Again, not a teacher of writing. Just an English major. :)

liz said...

Composition courses work. Says the person who took one at age thirtysomething and, even though I hated the prof for other reasons (she was flaky), got a ton of help from the course.

liz said...

The course I took was mainly focused on first draft/peer review/revising/peer review/revising/final draft.

One thing we did was write everything we already knew about a topic we were going to research, so that we would know what parts of the paper didn't require citations.

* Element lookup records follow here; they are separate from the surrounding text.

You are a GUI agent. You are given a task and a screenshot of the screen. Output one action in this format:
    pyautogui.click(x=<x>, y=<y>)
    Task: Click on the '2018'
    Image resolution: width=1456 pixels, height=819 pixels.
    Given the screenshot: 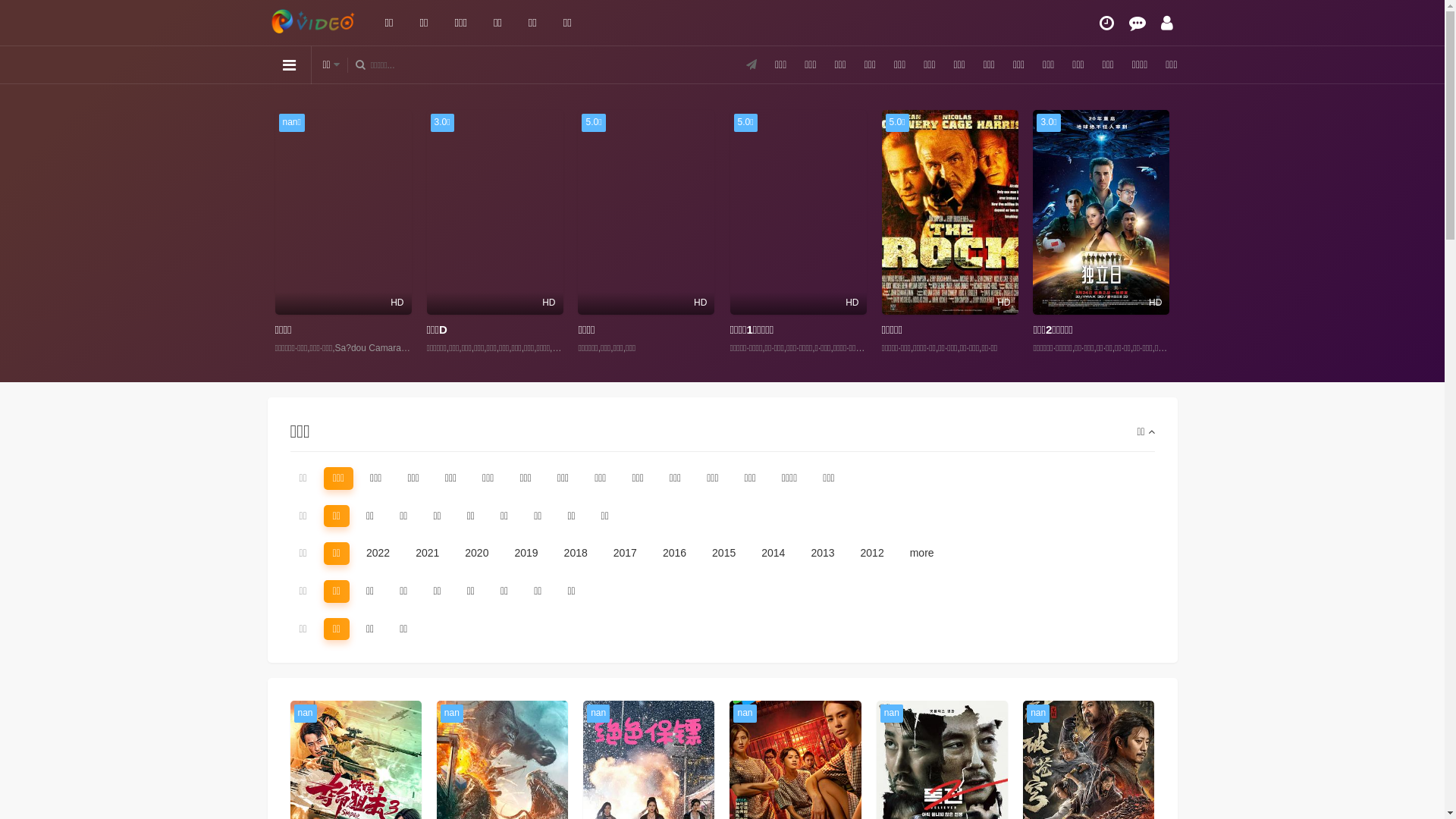 What is the action you would take?
    pyautogui.click(x=575, y=553)
    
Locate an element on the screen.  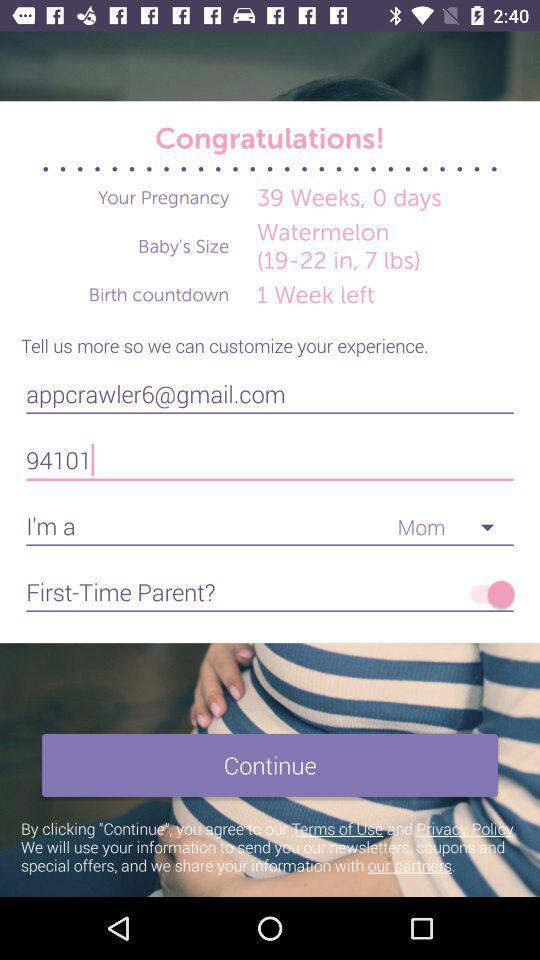
the appcrawler6@gmail.com is located at coordinates (270, 393).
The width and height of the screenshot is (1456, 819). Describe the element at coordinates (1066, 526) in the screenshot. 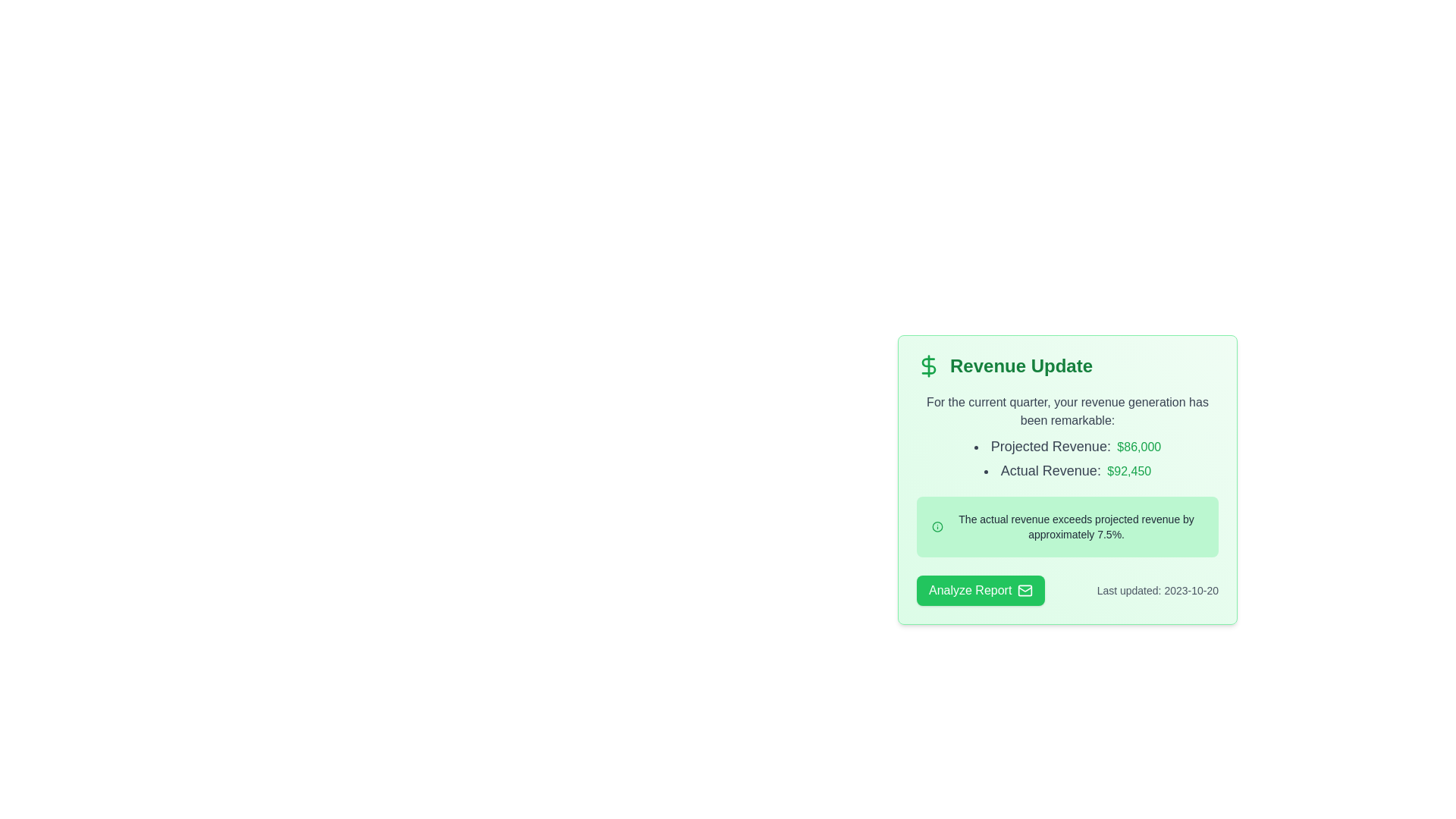

I see `the text displaying 'The actual revenue exceeds projected revenue by approximately 7.5%' along with the adjacent information icon, located in the highlighted green section of the 'Revenue Update' card` at that location.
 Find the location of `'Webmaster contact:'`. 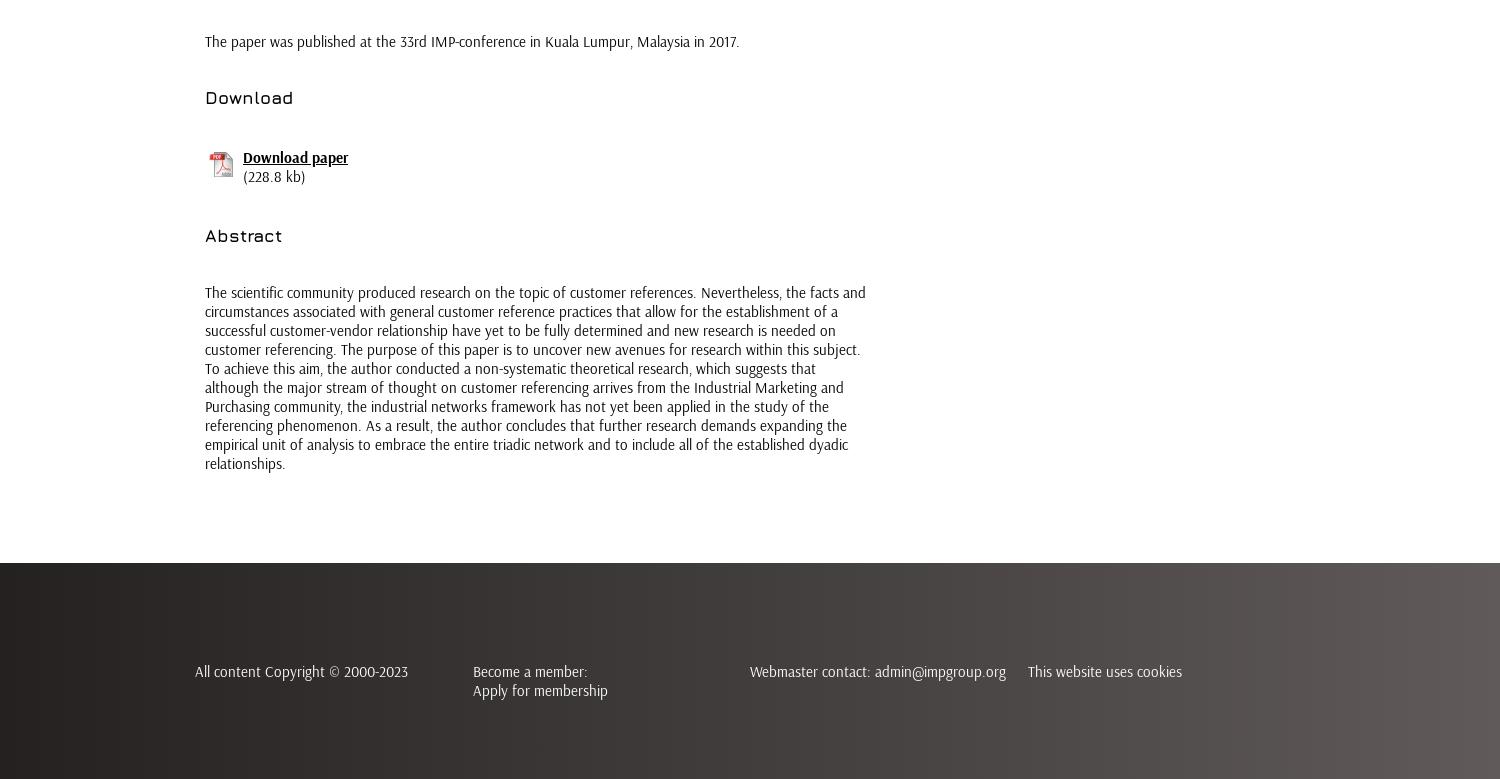

'Webmaster contact:' is located at coordinates (750, 671).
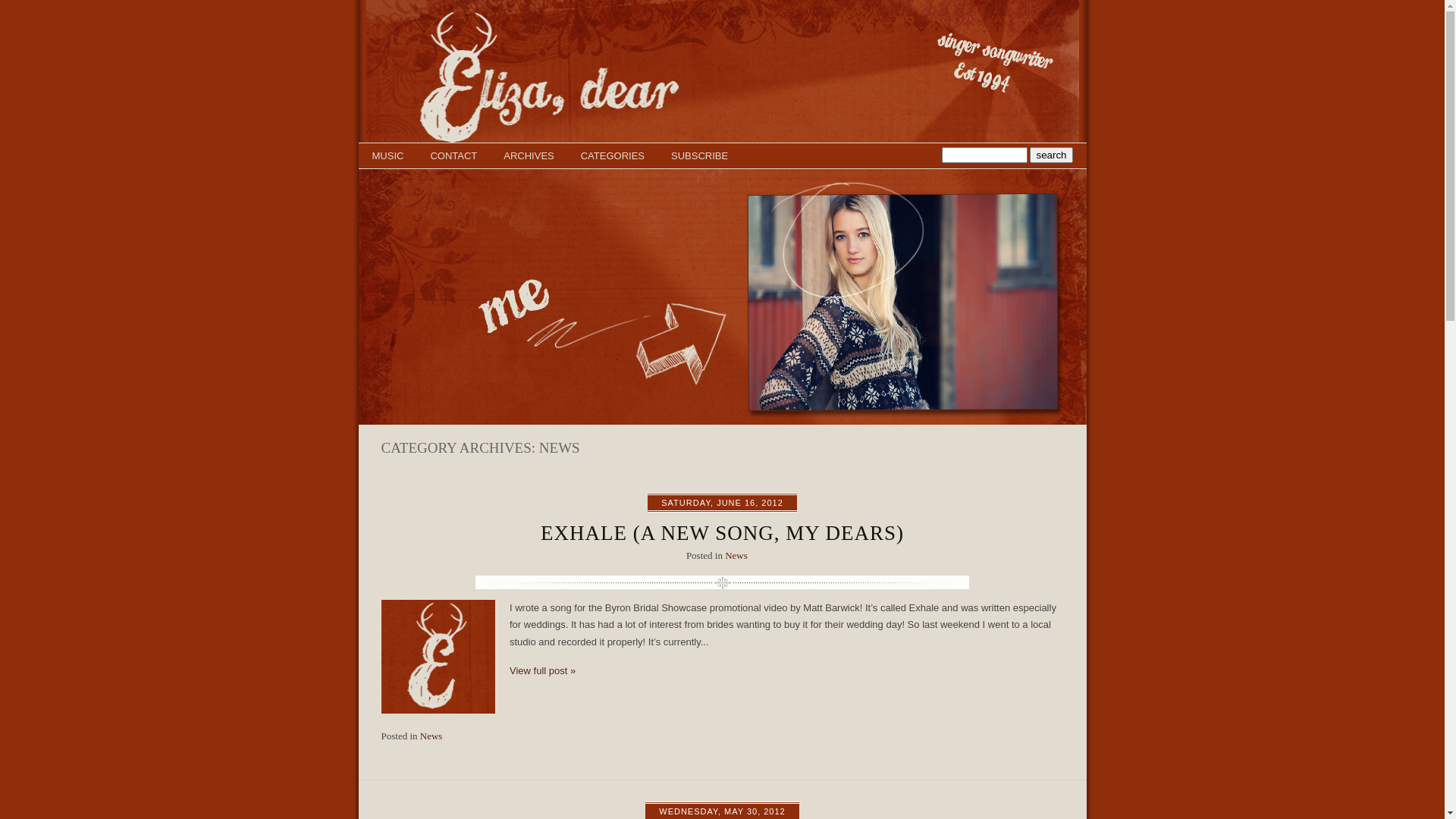 This screenshot has width=1456, height=819. I want to click on 'EXHALE (A NEW SONG, MY DEARS)', so click(721, 532).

We learned how to cite sources, and had to provide hard copies of all the sources we used.

dance said...

Very belatedly---how much writing happens in the Australian curriculum without comp? Context: Composition courses are common in the US because a typical 200-level history course might require a final, a midterm, and one 5-7pp essay. My grad school had a Second Writing Requirement to ensure that undergrads left having done at least 20pages of writing in a class---and a req was *needed*, even history students didn't always fill it twice. My current U doesn't have a long writing req at all. Yet employers often say people who can write are the employees they want and need. Etc. But in the UK tutorial system where students are writing weekly, composition would be unnecessary. I'm not sure what Australia is like.

dance said...

That is to say, Comp classes here are replacing the basics that students don't get elsewhere---but they might need to do something entirely different in Aus/NZ.

StyleyGeek said...

Yeah, they don't usually get opportunities to write weekly here. More standard is two or three papers due during the course, and maybe an essay-based final exam in some classes. In linguistics, they would have one or two papers at most, and the final exam is not essay-based. So they don't get much practice at all, and not much opportunity to use any skills they pick up from the process of writing the first essay.